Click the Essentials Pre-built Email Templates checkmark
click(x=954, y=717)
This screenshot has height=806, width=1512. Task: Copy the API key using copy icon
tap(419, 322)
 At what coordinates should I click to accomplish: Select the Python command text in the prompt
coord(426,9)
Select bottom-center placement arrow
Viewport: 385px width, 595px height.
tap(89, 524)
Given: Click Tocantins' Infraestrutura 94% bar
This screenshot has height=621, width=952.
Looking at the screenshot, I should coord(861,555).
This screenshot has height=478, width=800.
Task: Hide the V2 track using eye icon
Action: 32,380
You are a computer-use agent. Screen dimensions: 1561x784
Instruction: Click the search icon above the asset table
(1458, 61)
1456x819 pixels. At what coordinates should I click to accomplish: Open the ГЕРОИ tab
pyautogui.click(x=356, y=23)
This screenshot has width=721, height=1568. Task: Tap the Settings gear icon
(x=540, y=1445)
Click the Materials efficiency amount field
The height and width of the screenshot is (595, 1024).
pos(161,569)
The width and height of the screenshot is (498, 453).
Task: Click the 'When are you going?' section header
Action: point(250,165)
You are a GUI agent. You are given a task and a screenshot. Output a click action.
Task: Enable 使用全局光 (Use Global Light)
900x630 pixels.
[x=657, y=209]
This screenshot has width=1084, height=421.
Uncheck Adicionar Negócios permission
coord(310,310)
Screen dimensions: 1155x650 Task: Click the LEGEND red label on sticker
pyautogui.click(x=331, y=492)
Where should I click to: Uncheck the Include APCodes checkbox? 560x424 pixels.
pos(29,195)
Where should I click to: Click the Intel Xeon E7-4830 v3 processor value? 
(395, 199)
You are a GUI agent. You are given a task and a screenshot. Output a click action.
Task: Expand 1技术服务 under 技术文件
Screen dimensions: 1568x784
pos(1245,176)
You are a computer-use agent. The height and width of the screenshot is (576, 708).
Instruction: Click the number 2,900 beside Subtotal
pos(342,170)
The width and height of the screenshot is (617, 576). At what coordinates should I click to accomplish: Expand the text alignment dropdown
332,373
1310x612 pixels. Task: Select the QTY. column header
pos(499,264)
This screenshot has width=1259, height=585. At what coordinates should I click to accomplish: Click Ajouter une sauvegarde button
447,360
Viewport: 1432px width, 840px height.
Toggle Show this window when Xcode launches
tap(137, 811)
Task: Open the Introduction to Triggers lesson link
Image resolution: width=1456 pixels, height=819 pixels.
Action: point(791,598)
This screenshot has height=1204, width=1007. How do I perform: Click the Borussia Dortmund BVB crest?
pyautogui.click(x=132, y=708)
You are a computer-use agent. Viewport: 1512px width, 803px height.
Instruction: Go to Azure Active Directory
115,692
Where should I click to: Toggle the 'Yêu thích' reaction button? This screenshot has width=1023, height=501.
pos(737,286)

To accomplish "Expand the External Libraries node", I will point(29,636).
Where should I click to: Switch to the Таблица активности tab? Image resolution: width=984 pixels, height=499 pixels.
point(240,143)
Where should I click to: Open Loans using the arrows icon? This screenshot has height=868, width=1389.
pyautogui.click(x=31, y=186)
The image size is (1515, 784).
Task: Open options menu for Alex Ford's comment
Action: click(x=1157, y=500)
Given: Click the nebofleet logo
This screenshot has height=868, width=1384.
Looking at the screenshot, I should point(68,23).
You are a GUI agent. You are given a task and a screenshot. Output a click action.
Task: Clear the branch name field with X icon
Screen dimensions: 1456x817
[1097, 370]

- - - - - - -

Rewrite every line of the entries above as a JSON list of strings, one string per line, omitting blank lines.

> _Output for this task_:
[
  "Click the Essentials Pre-built Email Templates checkmark",
  "click(x=954, y=717)",
  "This screenshot has height=806, width=1512. Task: Copy the API key using copy icon",
  "tap(419, 322)",
  " At what coordinates should I click to accomplish: Select the Python command text in the prompt",
  "coord(426,9)",
  "Select bottom-center placement arrow",
  "Viewport: 385px width, 595px height.",
  "tap(89, 524)",
  "Given: Click Tocantins' Infraestrutura 94% bar",
  "This screenshot has height=621, width=952.",
  "Looking at the screenshot, I should coord(861,555).",
  "This screenshot has height=478, width=800.",
  "Task: Hide the V2 track using eye icon",
  "Action: 32,380",
  "You are a computer-use agent. Screen dimensions: 1561x784",
  "Instruction: Click the search icon above the asset table",
  "(1458, 61)",
  "1456x819 pixels. At what coordinates should I click to accomplish: Open the ГЕРОИ tab",
  "pyautogui.click(x=356, y=23)",
  "This screenshot has width=721, height=1568. Task: Tap the Settings gear icon",
  "(x=540, y=1445)",
  "Click the Materials efficiency amount field",
  "The height and width of the screenshot is (595, 1024).",
  "pos(161,569)",
  "The width and height of the screenshot is (498, 453).",
  "Task: Click the 'When are you going?' section header",
  "Action: point(250,165)",
  "You are a GUI agent. You are given a task and a screenshot. Output a click action.",
  "Task: Enable 使用全局光 (Use Global Light)",
  "900x630 pixels.",
  "[x=657, y=209]",
  "This screenshot has width=1084, height=421.",
  "Uncheck Adicionar Negócios permission",
  "coord(310,310)",
  "Screen dimensions: 1155x650 Task: Click the LEGEND red label on sticker",
  "pyautogui.click(x=331, y=492)",
  "Where should I click to: Uncheck the Include APCodes checkbox? 560x424 pixels.",
  "pos(29,195)",
  "Where should I click to: Click the Intel Xeon E7-4830 v3 processor value? ",
  "(395, 199)",
  "You are a GUI agent. You are given a task and a screenshot. Output a click action.",
  "Task: Expand 1技术服务 under 技术文件",
  "Screen dimensions: 1568x784",
  "pos(1245,176)",
  "You are a computer-use agent. The height and width of the screenshot is (576, 708).",
  "Instruction: Click the number 2,900 beside Subtotal",
  "pos(342,170)",
  "The width and height of the screenshot is (617, 576). At what coordinates should I click to accomplish: Expand the text alignment dropdown",
  "332,373",
  "1310x612 pixels. Task: Select the QTY. column header",
  "pos(499,264)",
  "This screenshot has width=1259, height=585. At what coordinates should I click to accomplish: Click Ajouter une sauvegarde button",
  "447,360",
  "Viewport: 1432px width, 840px height.",
  "Toggle Show this window when Xcode launches",
  "tap(137, 811)",
  "Task: Open the Introduction to Triggers lesson link",
  "Image resolution: width=1456 pixels, height=819 pixels.",
  "Action: point(791,598)",
  "This screenshot has height=1204, width=1007. How do I perform: Click the Borussia Dortmund BVB crest?",
  "pyautogui.click(x=132, y=708)",
  "You are a computer-use agent. Viewport: 1512px width, 803px height.",
  "Instruction: Go to Azure Active Directory",
  "115,692",
  "Where should I click to: Toggle the 'Yêu thích' reaction button? This screenshot has width=1023, height=501.",
  "pos(737,286)",
  "To accomplish \"Expand the External Libraries node\", I will point(29,636).",
  "Where should I click to: Switch to the Таблица активности tab? Image resolution: width=984 pixels, height=499 pixels.",
  "point(240,143)",
  "Where should I click to: Open Loans using the arrows icon? This screenshot has height=868, width=1389.",
  "pyautogui.click(x=31, y=186)",
  "The image size is (1515, 784).",
  "Task: Open options menu for Alex Ford's comment",
  "Action: click(x=1157, y=500)",
  "Given: Click the nebofleet logo",
  "This screenshot has height=868, width=1384.",
  "Looking at the screenshot, I should point(68,23).",
  "You are a GUI agent. You are given a task and a screenshot. Output a click action.",
  "Task: Clear the branch name field with X icon",
  "Screen dimensions: 1456x817",
  "[1097, 370]"
]